Semi-Random Sparse Recovery in Nearly-Linear Time

02 Oct 2022, 17:24 (modified: 23 Nov 2022, 20:17)OPT 2022 PosterReaders: Everyone
Keywords: sparse recovery, robust statistics, semi-random models, convex optimization
TL;DR: We give nearly-linear time algorithms for sparse recovery which are robust to a natural semi-random noise model.

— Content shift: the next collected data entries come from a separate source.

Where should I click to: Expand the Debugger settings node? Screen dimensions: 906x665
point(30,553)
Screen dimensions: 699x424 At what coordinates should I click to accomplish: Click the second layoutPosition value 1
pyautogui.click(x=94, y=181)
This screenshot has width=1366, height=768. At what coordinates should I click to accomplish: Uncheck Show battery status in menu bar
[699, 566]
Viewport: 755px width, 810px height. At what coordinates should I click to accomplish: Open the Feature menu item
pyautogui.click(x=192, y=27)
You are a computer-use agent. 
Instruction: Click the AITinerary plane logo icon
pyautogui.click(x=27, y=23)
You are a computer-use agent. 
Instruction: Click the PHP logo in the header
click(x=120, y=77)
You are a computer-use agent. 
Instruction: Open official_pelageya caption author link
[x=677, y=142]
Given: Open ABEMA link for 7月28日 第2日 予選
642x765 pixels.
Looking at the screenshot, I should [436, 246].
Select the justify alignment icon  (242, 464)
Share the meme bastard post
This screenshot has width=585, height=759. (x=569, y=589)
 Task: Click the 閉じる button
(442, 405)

Abstract: Sparse recovery is one of the most fundamental and well-studied inverse problems. Standard statistical formulations of the problem are provably solved by general convex programming techniques and more practical, fast (nearly-linear time) iterative methods. However, these latter "fast algorithms" have previously been observed to be brittle in various real-world settings. We investigate the brittleness of fast sparse recovery algorithms to generative model changes through the lens of studying their robustness to a "helpful" semi-random adversary, a framework which tests whether an algorithm overfits to input assumptions. We consider the following basic model: let $\mathbf{A} \in \mathbb{R}^{n \times d}$ be a measurement matrix which contains an unknown subset of rows $\mathbf{G} \in \mathbb{R}^{m \times d}$ which are bounded and satisfy the restricted isometry property (RIP), but is otherwise arbitrary. Letting $x^\star \in \mathbb{R}^d$ be $s$-sparse, and given either exact measurements $b = \mathbf{A} x^\star$ or noisy measurements $b = \mathbf{A} x^\star + \xi$, we design algorithms recovering $x^\star$ information-theoretically optimally in nearly-linear time. We extend our algorithm to hold for weaker generative models relaxing our planted RIP row subset assumption to a natural weighted variant, and show that our method's guarantees naturally interpolate the quality of the measurement matrix to, in some parameter regimes, run in sublinear time. Our approach differs from that of prior fast iterative methods with provable guarantees under semi-random generative models (Cheng-Ge '18, Li et al. '20), which typically separate the problem of learning the planted instance from the estimation problem, i.e. they attempt to first learn the planted "good" instance (in our case, $\mathbf{G}$). However, natural conditions which make sparse recovery tractable, such as RIP, are NP-hard to verify and hence first learning a sufficient row reweighting appears challenging. We eschew this approach and design a new iterative method, tailored to the geometry of sparse recovery, which is provably robust to our semi-random model. We hope our approach opens the door to new robust, efficient algorithms for other natural statistical inverse problems.